Construction crews have been practicing a technique called thermite welding. It will make the transition between rail sections smoother and quieter.
"A lot of people think of the old fashioned trains where you hear the clickety clack, clickety clack kind of sound. The reason you don't hear that on this is the rail once its completed it's as if it's one stick of 20 mile long rail," said Grabauskas.
The train is powered by electricity so it should make less noise. We also saw the three foot sound barriers along the edge of the guideway that are supposed to direct sound up, instead of out.
There were also plenty of visible gaps between segments.
"It's pretty large but we can actually make final adjustments to the elevations to make it perfect. Then we set it in place and leave it there for a hundred years," said Grabauskas.

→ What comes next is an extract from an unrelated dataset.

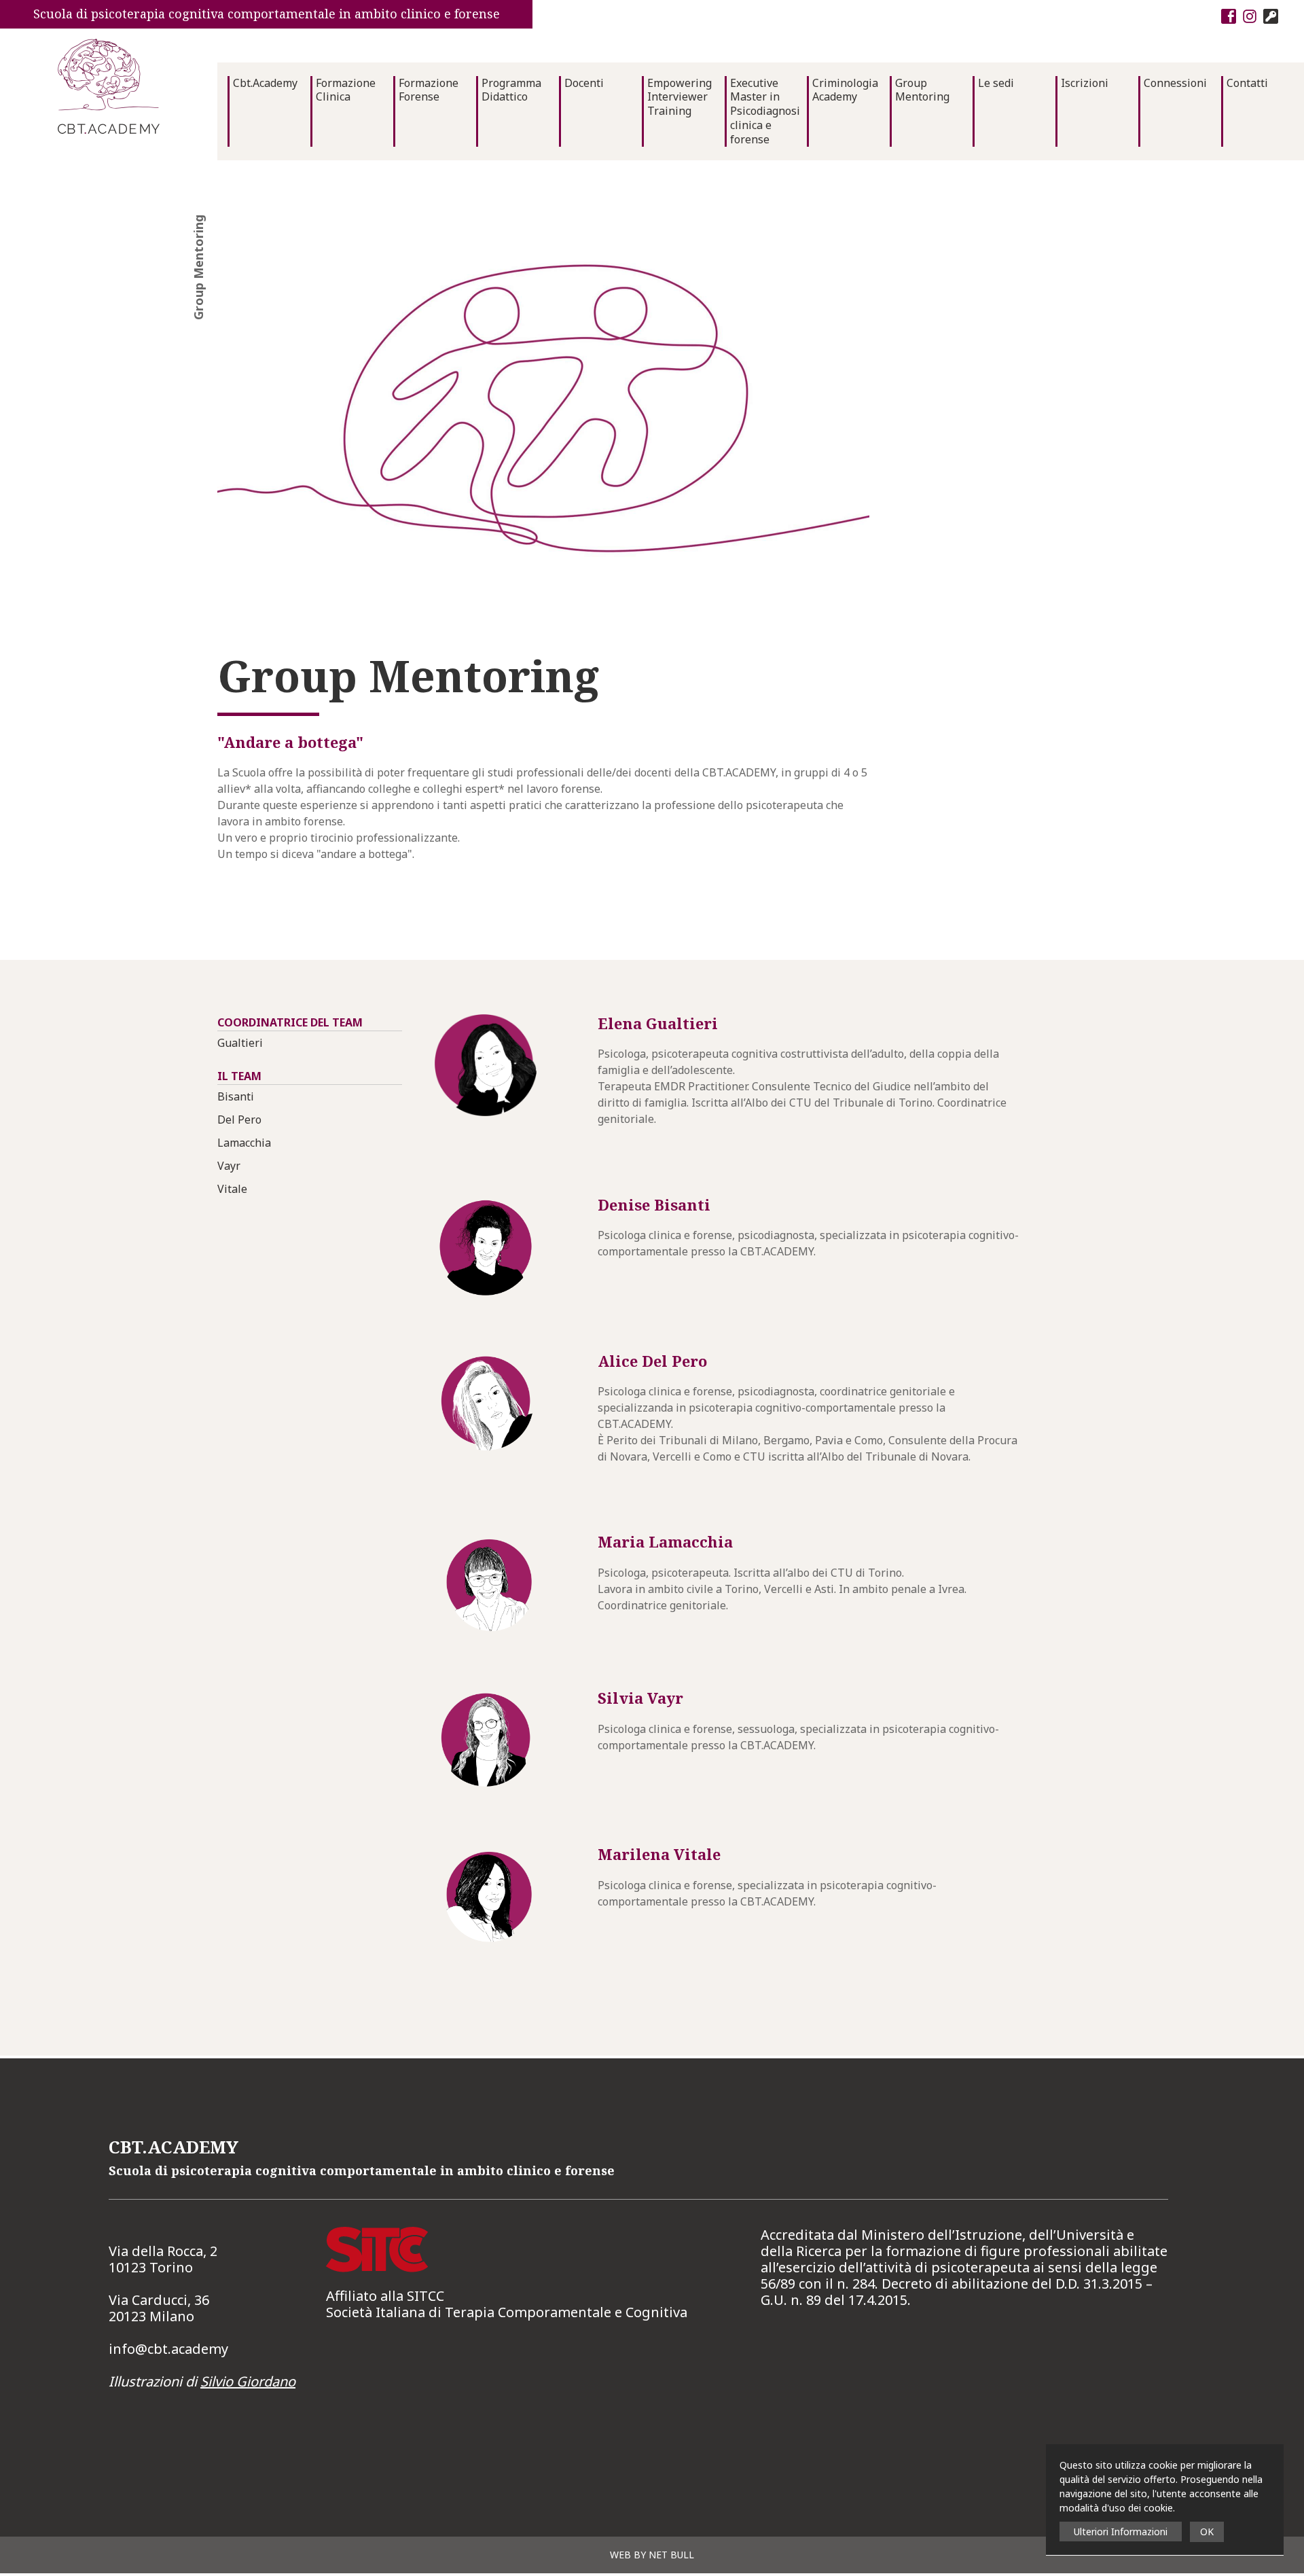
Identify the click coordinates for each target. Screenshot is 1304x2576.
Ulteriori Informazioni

The rain also raised questions about runoff as water poured down from all over to the ground below. We're told there will be more organized runoff when it's finished.
"What you see underneath the guideway, it hasn't been fully sealed and finalized yet but part of this design, our contractor did incorporate a drainage plan so as you see on some of the columns there are drainage downspouts," said Karley Halsted, HART Project Manager West Oahu/Farrington Highway Guideway.
"It's like when you see the haze beyond our view, that's kind of like where we are right now. We can't see that far into the future, but on a good day when the sun comes up we can really see the end. So this rail system once completed will provide us a vision going forward of where we want to be," said State Senator Clarence Nishihara, (D) who was recently named the Senate Transportation Committee Chair.
The first rail cars will be tested up on the tracks here in mid 2016. The first ten miles is scheduled to be open to the public in 2018.